• [Extrait du texte]:

Le rapport du comité indépendant des États généraux de la justice a été remis vendredi 8 juillet au président de la République. Il est le fruit de près de 14 mois de travaux et de réflexion de la part des 12 membres de ce comité, présidé par Jean-Marc Sauvé. Près de 50 000 acteurs du droit, professionnels ou non, ont été amenés à donner leur avis, par le biais notamment de contributions collectives. Une méthode inédite, pour tenter de répondre à la crise profonde et préoccupante que connaît la Justice.

Au-delà de propositions ponctuelles, le comité « a surtout cherché à définir les priorités et les orientations dans lesquelles ces propositions ont vocation à s'inscrire ». Ainsi que l'a souligné J.-M. Sauvé à l'occasion de la restitution du rapport « l'aboutissement des États généraux n'est pas un empilement de textes mais un changement de méthode dans l'administration de la justice, d'une approche légicentrée à une approche systémique ».

• [Liste des tâches]:
**A)** Traduisez en anglais cette phrase de l'extrait sur les États généraux de la justice : « Près de 50 000 acteurs du droit, professionnels ou non, ont été amenés à donner leur avis, par le biais notamment de contributions collectives. »
**B)** Répondez aux questions suivantes à partir de l'extrait :
(i) Quel jour le rapport a-t-il été remis au président de la République ?
(ii) Combien de membres composaient le comité ?
(iii) Selon J.-M. Sauvé, vers quelle approche l'administration de la justice doit-elle évoluer ?
**C)** Reproduisez fidèlement le passage de l'extrait qui commence par les mots « Le rapport du » et s'achève sur « connaît la Justice. ».
Le matériel fourni forme un ensemble distinct de l'extrait.

• [Données fournies]:
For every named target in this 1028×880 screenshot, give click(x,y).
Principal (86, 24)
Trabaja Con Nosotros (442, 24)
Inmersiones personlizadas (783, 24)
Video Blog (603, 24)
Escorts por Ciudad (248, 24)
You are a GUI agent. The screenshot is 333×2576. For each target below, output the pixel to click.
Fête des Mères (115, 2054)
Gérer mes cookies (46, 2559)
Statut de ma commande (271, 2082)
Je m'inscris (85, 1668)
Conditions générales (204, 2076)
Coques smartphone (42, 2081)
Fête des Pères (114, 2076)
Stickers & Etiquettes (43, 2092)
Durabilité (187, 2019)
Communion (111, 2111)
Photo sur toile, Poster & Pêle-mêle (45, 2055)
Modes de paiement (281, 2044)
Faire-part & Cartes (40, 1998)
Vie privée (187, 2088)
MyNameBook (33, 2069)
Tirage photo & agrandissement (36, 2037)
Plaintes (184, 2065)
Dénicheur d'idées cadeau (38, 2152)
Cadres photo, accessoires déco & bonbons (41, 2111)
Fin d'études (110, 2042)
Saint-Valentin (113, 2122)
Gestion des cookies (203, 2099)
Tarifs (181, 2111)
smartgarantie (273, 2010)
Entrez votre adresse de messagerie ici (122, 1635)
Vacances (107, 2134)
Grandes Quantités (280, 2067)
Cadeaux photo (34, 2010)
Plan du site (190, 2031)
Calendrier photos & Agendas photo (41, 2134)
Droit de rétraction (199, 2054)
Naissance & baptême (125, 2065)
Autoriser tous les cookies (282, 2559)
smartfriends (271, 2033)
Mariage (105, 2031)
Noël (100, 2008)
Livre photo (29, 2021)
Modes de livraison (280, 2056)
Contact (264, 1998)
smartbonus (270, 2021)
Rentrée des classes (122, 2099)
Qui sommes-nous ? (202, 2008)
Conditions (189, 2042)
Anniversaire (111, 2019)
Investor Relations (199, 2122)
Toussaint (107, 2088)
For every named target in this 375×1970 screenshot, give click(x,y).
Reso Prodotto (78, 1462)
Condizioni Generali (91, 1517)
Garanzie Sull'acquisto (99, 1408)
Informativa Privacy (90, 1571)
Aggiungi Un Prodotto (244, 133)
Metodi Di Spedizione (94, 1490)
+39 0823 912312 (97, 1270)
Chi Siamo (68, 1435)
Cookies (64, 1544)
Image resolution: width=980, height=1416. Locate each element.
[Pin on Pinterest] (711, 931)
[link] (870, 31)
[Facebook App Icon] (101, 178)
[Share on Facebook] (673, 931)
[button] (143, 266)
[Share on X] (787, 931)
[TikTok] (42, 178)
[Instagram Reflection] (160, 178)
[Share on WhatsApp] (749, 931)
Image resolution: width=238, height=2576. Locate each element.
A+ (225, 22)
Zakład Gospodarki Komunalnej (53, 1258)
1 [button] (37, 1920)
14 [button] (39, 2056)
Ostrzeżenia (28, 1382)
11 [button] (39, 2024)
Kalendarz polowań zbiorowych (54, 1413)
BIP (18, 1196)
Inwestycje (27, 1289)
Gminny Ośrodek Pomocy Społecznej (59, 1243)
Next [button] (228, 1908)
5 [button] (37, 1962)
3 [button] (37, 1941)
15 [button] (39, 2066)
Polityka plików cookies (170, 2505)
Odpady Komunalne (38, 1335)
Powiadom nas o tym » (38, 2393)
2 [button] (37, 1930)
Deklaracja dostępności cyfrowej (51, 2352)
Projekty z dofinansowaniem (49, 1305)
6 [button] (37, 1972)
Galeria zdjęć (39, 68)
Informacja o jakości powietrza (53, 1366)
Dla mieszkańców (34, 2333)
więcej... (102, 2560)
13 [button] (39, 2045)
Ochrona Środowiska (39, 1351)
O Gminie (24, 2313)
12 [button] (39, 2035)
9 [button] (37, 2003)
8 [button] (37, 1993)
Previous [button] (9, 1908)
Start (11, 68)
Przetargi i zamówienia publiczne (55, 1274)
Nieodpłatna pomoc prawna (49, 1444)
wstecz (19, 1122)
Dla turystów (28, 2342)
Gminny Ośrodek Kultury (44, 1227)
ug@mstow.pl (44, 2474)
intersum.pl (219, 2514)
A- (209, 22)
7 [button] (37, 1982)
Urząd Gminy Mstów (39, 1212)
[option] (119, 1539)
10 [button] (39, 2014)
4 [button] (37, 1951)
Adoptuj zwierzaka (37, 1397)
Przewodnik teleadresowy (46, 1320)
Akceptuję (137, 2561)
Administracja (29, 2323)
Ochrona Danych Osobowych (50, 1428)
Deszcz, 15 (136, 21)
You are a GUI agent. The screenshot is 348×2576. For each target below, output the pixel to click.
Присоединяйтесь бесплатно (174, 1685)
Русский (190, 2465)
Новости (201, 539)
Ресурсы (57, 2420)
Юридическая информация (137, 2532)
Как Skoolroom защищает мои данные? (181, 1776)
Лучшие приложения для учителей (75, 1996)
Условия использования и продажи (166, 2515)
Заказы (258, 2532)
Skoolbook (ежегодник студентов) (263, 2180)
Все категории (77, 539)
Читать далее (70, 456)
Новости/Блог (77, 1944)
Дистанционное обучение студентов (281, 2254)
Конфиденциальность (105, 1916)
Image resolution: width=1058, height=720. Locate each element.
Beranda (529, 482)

• [Les solutions]:
**A)** Nearly 50,000 legal stakeholders, professionals or not, were called upon to give their opinion, notably through collective contributions.

**B)**
(i) Le vendredi 8 juillet.
(ii) Douze membres.
(iii) Vers une approche systémique, en quittant une approche légicentrée.

**C)**
Le rapport du comité indépendant des États généraux de la justice a été remis vendredi 8 juillet au président de la République. Il est le fruit de près de 14 mois de travaux et de réflexion de la part des 12 membres de ce comité, présidé par Jean-Marc Sauvé. Près de 50 000 acteurs du droit, professionnels ou non, ont été amenés à donner leur avis, par le biais notamment de contributions collectives. Une méthode inédite, pour tenter de répondre à la crise profonde et préoccupante que connaît la Justice.